By Wendy Sarubbi | March 3, 2014 10:03 am

Health InnovationsAs tour guides at an innovative home that encourages health, College of Medicine students joined the nation’s growing movement toward medical technology during the massive Healthcare Information and Management Systems Society (HIMSS) conference in Orlando February 23-27.

Students from the Healthcare Innovations interest group took dozens of HIMSS participants through a new “Intelligent Home” in Medical City. The home, created through a partnership with companies like Cisco, GE, Phillips, Johnson & Johnson, and Dais Technologies, the Lake Nona Institute and UCF Simulation Center, is equipped with technology that encourages a healthy lifestyle through diet, exercise and wellness monitoring. The home’s  “smart mirror” tracks and stores health information for each family member, including tracking vitals like weight, blood pressure, medications, blood glucose and water consumption and even syncs with wearable fitness monitors to track daily steps and activity. That information can help the individual reach specific goals and can also be shared with the homeowner’s physician for real-time health monitoring.

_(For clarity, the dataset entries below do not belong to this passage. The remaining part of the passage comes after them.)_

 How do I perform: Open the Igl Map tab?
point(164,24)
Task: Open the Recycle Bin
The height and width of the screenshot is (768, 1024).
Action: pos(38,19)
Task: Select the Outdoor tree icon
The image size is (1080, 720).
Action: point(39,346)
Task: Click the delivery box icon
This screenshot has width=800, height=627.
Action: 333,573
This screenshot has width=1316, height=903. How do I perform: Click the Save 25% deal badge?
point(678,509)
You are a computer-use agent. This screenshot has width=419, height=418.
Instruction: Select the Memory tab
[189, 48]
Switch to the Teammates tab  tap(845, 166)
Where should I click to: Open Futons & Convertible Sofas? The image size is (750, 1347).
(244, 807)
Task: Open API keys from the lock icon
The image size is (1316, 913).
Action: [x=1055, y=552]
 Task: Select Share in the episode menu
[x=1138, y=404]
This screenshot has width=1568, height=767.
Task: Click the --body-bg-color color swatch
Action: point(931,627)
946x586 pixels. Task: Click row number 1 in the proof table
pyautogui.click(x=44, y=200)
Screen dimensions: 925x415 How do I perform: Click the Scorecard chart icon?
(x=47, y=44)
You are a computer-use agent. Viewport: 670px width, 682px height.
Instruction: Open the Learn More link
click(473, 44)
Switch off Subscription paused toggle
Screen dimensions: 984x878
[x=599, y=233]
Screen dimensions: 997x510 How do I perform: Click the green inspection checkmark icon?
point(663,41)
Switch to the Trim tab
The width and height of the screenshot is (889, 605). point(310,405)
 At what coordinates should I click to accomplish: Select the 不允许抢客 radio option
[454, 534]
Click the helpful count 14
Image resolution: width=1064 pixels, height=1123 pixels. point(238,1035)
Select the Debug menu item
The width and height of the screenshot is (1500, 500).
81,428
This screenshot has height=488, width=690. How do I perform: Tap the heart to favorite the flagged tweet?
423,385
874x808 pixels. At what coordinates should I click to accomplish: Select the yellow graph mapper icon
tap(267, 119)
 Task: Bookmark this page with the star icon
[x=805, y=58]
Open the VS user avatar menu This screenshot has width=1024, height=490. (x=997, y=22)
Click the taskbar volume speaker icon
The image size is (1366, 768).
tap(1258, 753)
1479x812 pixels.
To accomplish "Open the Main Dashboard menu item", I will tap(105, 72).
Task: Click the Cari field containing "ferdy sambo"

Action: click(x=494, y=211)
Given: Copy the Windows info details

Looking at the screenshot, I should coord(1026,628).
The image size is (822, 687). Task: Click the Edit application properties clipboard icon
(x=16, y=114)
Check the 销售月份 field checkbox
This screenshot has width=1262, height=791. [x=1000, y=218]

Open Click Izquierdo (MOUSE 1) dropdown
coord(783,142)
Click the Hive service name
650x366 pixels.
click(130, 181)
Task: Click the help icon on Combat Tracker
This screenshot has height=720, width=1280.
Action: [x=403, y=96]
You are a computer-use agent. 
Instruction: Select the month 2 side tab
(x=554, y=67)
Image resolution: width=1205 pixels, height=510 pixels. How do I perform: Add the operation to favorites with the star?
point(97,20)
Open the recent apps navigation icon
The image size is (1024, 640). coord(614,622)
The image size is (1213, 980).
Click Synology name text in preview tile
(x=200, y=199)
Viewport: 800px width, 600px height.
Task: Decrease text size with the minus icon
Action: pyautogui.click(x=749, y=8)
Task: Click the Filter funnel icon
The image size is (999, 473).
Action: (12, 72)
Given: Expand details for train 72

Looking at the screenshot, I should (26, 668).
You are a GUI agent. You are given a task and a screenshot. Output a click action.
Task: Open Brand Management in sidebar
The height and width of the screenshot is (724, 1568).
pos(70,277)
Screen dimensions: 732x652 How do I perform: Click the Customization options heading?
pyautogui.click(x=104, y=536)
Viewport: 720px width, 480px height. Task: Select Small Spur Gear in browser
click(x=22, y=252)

smart house 3Empowering patients to better control their own health was a key theme of this year’s HIMSS conference, which drew more than 35,000 participants to Orange County’s Convention Center. Healthcare Innovations members said they hope in-home technology signifies a shift in the way medical care is delivered.  “I think it’s a great opportunity to promote preventative healthcare,” said first-year UCF medical student Cameron Wales. “We want to move away from curing people on an acute basis and try to prevent diseases before they manifest.”

HIMSS participants were bussed over to Lake Nona, where they were met by UCF medical students standing at the home in their white coats. Visitors marveled at the technology and what it could mean for patients.  “People who are coming into medical school now are able to get information and knowledge so quickly,” said Jennifer Carpenter, a health IT professional from Cleveland. “Imagine how creative this generation will get to be as they mature into their careers.”

Students said being able to see technology in action resonated with the visitors. “It shows that innovative ideas are feasible, and can be integrated into an everyday lifestyle,” said first-year student Benjamin Eslahpazir.

Added first-year student Zoran Pavlovic: “I always ask people on the tour: what is our most important resource that we have on the planet? It’s human beings. We need to invest in human capital, which means we need to invest in people’s health and well-being.”